Boost Your Python Application Performance using Continuous Profiling

Continuous profiling is a great tool for optimizing the performance of applications. It allows us to continuously monitor and analyze application's resource usage, identify bottlenecks, and use resources more efficiently. In this article, we will take a look at how to set up and use Grafana Phlare, a powerful new open-source tool by Grafana Labs, to perform continuous profiling of Python applications running on Kubernetes.

Phlare

Grafana Phlare is a "new kid on the block", so chances are you haven't heard about it yet. It's an open-source database for storing and querying profiling data. Because it's a Grafana Labs project, it obviously integrates well with Grafana itself and other of their projects. Also, if you're already familiar with Grafana (either usage or deployment), then it's quite easy to start using Phlare as well.

Setup

While it's possible to deploy Phlare as a single binary, the most common deployment method is probably on Kubernetes. For simplicity, in this article we will use KinD (Kubernetes in Docker) to spin up a local cluster. To create such cluster you can use below KinD configuration:


# File: cluster.yaml
# Run: kind create cluster --config ./cluster.yaml --name kind --image=kindest/node:v1.26.0
kind: Cluster
apiVersion: kind.x-k8s.io/v1alpha4
nodes:
- role: control-plane

With the cluster up-and-running we can focus on the Phlare itself. However, as was already mentioned, Phlare is just the database for profiling data, so to make it useful we will first need to deploy Grafana so that we can visualize profiling data.

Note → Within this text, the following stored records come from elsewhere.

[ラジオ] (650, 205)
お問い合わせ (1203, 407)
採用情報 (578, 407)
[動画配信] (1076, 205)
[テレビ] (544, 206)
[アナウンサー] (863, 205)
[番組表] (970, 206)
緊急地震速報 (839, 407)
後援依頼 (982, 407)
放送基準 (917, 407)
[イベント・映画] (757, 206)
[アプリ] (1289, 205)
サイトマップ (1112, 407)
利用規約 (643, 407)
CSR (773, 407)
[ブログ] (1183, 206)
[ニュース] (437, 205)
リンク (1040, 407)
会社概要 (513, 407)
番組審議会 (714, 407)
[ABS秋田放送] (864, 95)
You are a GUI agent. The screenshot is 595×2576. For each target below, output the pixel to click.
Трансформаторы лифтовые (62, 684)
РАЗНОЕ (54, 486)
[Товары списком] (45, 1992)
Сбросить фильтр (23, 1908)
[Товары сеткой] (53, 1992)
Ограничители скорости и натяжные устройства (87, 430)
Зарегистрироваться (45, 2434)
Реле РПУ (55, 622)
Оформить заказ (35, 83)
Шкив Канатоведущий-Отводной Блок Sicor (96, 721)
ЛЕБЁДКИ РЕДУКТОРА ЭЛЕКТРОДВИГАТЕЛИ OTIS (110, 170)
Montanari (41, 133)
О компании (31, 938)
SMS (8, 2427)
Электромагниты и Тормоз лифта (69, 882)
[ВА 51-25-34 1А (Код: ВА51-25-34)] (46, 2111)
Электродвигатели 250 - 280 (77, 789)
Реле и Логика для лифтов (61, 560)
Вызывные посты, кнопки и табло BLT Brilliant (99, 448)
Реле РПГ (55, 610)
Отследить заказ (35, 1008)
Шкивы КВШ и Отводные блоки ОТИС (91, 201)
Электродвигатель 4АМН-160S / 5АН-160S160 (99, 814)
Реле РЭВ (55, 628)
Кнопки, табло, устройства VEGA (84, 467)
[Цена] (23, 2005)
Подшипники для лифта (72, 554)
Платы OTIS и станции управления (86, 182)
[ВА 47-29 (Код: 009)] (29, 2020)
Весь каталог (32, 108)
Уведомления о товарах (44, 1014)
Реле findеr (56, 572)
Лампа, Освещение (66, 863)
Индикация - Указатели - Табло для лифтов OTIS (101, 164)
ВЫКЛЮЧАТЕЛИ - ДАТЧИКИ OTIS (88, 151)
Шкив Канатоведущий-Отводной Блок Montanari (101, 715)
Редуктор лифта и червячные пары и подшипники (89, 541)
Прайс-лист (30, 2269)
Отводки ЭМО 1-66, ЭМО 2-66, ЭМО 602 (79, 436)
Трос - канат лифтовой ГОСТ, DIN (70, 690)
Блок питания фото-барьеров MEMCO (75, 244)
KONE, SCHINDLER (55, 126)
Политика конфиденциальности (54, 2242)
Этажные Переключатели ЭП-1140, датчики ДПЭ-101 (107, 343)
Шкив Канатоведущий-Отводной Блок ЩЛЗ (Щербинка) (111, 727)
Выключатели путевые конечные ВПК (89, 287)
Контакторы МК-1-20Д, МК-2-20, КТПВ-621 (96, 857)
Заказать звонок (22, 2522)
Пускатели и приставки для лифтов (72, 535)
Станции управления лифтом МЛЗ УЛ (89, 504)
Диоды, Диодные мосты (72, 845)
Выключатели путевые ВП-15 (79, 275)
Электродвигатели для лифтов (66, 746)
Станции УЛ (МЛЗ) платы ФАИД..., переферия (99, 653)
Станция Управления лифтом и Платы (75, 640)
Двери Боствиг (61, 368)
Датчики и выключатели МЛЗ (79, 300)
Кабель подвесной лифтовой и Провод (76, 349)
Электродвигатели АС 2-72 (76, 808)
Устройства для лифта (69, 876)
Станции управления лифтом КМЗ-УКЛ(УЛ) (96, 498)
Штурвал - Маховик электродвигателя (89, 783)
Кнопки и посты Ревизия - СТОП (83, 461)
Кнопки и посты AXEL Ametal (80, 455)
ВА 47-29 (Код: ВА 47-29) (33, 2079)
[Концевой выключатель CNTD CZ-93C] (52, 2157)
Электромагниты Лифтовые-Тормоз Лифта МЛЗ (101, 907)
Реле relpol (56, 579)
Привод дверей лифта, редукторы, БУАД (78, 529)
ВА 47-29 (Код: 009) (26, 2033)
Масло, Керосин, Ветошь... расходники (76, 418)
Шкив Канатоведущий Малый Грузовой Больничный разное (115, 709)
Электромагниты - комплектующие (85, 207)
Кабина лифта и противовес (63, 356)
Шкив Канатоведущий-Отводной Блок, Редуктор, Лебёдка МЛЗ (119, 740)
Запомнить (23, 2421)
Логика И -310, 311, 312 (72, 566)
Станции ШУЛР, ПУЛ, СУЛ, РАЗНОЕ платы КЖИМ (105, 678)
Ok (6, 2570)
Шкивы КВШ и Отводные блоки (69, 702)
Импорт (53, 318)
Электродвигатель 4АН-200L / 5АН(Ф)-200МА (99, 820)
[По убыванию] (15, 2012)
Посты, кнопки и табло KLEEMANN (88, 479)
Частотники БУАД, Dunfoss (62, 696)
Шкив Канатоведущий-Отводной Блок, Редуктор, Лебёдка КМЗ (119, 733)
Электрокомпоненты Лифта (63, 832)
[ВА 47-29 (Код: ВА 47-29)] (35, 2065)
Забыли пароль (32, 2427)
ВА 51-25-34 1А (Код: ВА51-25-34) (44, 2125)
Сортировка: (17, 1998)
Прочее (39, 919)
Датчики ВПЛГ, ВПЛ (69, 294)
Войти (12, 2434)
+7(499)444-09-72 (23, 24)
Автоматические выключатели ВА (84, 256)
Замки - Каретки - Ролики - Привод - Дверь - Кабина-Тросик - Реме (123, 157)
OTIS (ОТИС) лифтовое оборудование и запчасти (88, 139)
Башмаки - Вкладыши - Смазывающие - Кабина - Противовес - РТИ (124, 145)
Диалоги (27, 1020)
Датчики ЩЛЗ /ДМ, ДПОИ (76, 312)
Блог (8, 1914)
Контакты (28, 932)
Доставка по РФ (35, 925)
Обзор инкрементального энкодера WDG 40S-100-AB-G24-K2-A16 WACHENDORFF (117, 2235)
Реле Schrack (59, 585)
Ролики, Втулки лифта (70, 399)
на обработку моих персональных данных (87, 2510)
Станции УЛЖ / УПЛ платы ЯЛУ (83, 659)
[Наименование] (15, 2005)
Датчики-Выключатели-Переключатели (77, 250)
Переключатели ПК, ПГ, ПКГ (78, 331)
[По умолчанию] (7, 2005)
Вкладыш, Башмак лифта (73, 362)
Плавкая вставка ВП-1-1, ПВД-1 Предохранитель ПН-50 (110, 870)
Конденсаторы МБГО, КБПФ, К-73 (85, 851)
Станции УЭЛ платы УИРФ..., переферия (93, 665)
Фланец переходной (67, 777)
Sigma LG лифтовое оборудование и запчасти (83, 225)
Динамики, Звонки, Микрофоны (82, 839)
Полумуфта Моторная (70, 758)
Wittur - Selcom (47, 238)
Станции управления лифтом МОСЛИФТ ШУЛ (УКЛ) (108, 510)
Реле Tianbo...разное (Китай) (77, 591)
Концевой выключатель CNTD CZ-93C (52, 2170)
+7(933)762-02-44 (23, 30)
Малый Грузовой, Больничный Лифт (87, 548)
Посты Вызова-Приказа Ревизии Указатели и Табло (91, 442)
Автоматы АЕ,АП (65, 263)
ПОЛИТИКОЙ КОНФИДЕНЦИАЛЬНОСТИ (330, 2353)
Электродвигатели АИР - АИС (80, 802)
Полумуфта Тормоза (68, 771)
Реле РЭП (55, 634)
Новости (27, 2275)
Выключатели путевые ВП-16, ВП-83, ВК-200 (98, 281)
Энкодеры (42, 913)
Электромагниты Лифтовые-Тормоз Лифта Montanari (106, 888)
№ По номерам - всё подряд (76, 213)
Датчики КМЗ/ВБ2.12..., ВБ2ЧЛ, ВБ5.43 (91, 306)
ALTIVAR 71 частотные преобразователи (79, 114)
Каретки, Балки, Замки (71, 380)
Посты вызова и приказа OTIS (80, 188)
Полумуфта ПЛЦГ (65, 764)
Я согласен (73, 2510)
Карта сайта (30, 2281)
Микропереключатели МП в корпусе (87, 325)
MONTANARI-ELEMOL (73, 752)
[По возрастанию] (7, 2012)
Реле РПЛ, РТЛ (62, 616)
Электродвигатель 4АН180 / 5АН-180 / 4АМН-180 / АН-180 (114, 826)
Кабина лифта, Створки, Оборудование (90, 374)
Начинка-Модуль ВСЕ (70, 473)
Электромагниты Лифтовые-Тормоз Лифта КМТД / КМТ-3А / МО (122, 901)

The Grafana deployment will consist of a Deployment itself, ConfigMap for Phlare datasource configuration and a Service to expose it inside cluster. These Kubernetes YAMLs get quite long and verbose very quickly, so for the sake of clarity and readability I will omit listing them here. You can however, view all of them in my repository here.

To deploy these YAMLs and access Grafana, you can simply run:


kubectl apply -f https://raw.githubusercontent.com/MartinHeinz/python-phlare/master/grafana-deploy.yaml
kubectl port-forward svc/grafana 8080:3000
# Open: http://localhost:8080/explore

While I don't want to bore you with long YAMLs, we should at least take a quick look at the datasource configuration that will connect Phlare to Grafana:


apiVersion: v1
kind: ConfigMap
metadata:
  name: grafana
data:
  datasource.yaml: |
    apiVersion: 1
    datasources:
      - access: proxy
        basicAuth: false
        editable: true
        isDefault: true
        name: phlare
        type: phlare
        uid: phlare
        url: http://phlare:4100
        version: 1

This ConfigMap describes the single Phlare datasource, listing some basic options which you might know if you ever configured Grafana. Only notable one is the url which points to the Phlare's Service, which we will deploy next...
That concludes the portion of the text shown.